Colegio de Ciencias de la Salud, Universidad San Francisco de Quito, Quito, Ecuador.
Front Public Health. 2022 Jun 17;10:884313. doi: 10.3389/fpubh.2022.884313. eCollection 2022.
HIV is considered one of the most important chronic transmitted diseases worldwide. The Joint United Nations Program on HIV/AIDS in 2020 proposed the strategy "95-95-95" which goals to achieve a 95% of cases identified, receives ART, and will have achieved suppression of the virus. In Ecuador by 2020, according to the Ministry of Public Health, 45,056 persons are living with HIV, principally men between 15 and 49 years, and a mortality rate of 4.8/100,000 habitats. This study aims to determine the cost-utility of applying an early screening to a sexually active population vs. only a high-risk population and if the use of PrEP is justified depending on different contexts.
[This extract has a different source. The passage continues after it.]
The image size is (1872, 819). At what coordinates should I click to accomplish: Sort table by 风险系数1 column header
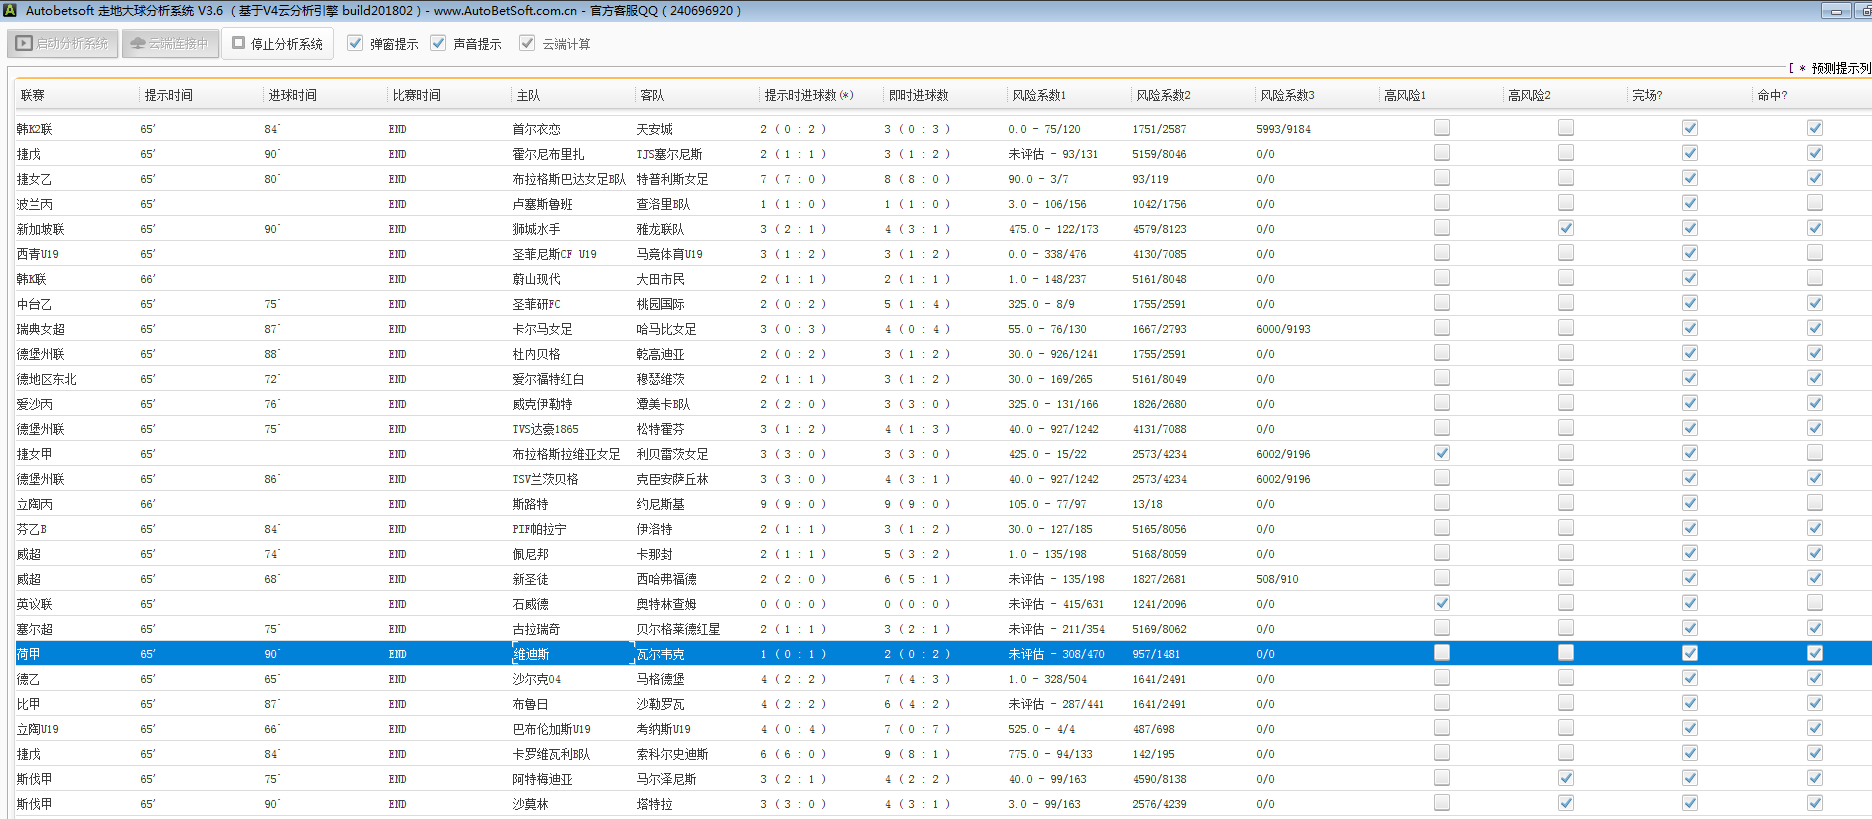pyautogui.click(x=1039, y=95)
For the cost-utility evaluation, it was compared: (a) HIV screening performed only in the high-risk population vs. HIV screening in all population sexually active; and (b) the use of ART only for HIV treatment vs. ART as a treatment in diagnosed cases and the use of PrEP (only at a high-risk population of acquiring HIV). Calculation and weight of DALYs for HIV/SIDA were obtained through WHO guidelines. To generate the Markov model for HIV/AIDS, subjects were classified as symptomatic or asymptomatic, as well as the HIV deaths.
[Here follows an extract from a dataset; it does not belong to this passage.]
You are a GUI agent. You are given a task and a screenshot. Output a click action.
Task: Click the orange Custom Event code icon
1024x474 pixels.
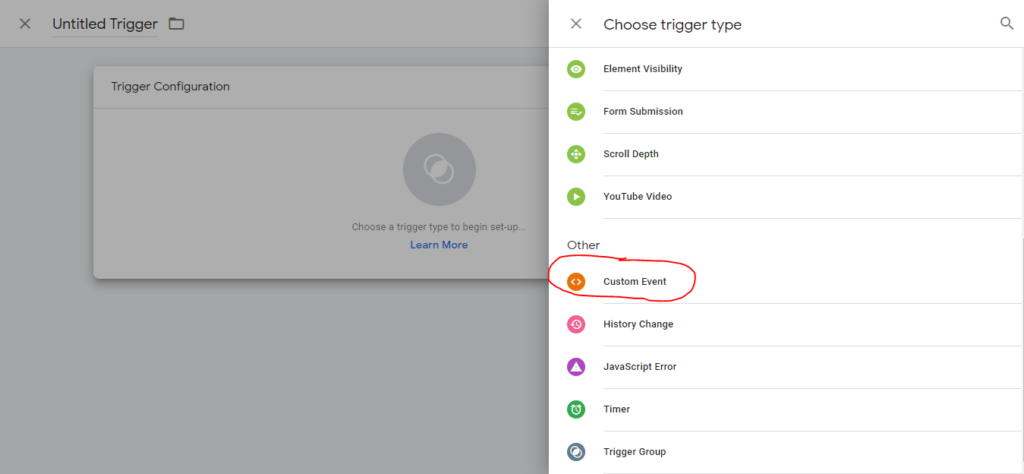point(576,281)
Cost-benefit analysis (CUA) showed that ICER for early diagnosis had a negative value which means a saving if the strategy will be implemented as a regular test (-$591, -$4,360) and -108 and -934 DALYs, in the case of ART and PrEP, ICER the $30,541-$59,410, which resulted in more than the GDP's threshold and health years between 2,511 and 10,635 in the general population. With a reduction of 70% in the assigned budget for the early diagnosis, Ecuadorian people could lose between 4 and 6 DALYs, while if the budget reduces more than 50% to ART, it will generate a loss of 10-12 years of healthy life.
CUA demonstrates that an early diagnosis in a sexually active population is cost-beneficial. This, combined with ART or PrEP, is ideal to add years of healthy life.
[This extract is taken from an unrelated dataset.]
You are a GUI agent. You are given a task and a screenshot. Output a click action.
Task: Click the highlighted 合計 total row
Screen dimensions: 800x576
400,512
艾滋病病毒(HIV)被认为是全球最重要的慢性传染病之一。联合国艾滋病规划署(UNAIDS)在 2020 年提出了“95-95-95”战略,目标是实现 95%的病例得到发现、接受抗逆转录病毒治疗(ART)并实现病毒抑制。在厄瓜多尔,根据公共卫生部的数据,截至 2020 年,有 45056 人感染了 HIV,主要是 15 至 49 岁的男性,死亡率为每 10 万人中有 4.8 人。本研究旨在确定对有性行为人群进行早期筛查与仅对高危人群进行筛查的成本效益,并确定在不同情况下使用暴露前预防(PrEP)是否合理。
为了进行成本效益评估,我们比较了以下两种情况:(a)仅对高危人群进行 HIV 筛查与对所有有性行为的人群进行 HIV 筛查;(b)仅将 ART 用于 HIV 治疗与将 ART 用于诊断病例的治疗以及在高危人群中使用 PrEP。通过世界卫生组织(WHO)的指南获得了 HIV/AIDS 的 DALY 计算和权重。为了生成 HIV/AIDS 的马尔可夫模型,将研究对象分为有症状和无症状人群,以及 HIV 死亡人群。
成本效益分析(CUA)表明,早期诊断的增量成本效益比(ICER)为负值,这意味着如果将该策略作为常规检测实施,将节省成本(-591 美元,-4360 美元),并且在使用 ART 和 PrEP 的情况下,ICER 值分别为 30541 美元至 59410 美元,这意味着超过了国内生产总值(GDP)的阈值和普通人群中 2.511 至 10.635 年的健康寿命。如果将早期诊断的预算减少 70%,厄瓜多尔人可能会损失 4 至 6 个 DALY,而如果将预算减少超过 50%用于 ART,则会导致 10 至 12 年的健康寿命损失。
CUA 表明,对有性行为的人群进行早期诊断具有成本效益。将其与 ART 或 PrEP 结合使用,可以增加健康寿命。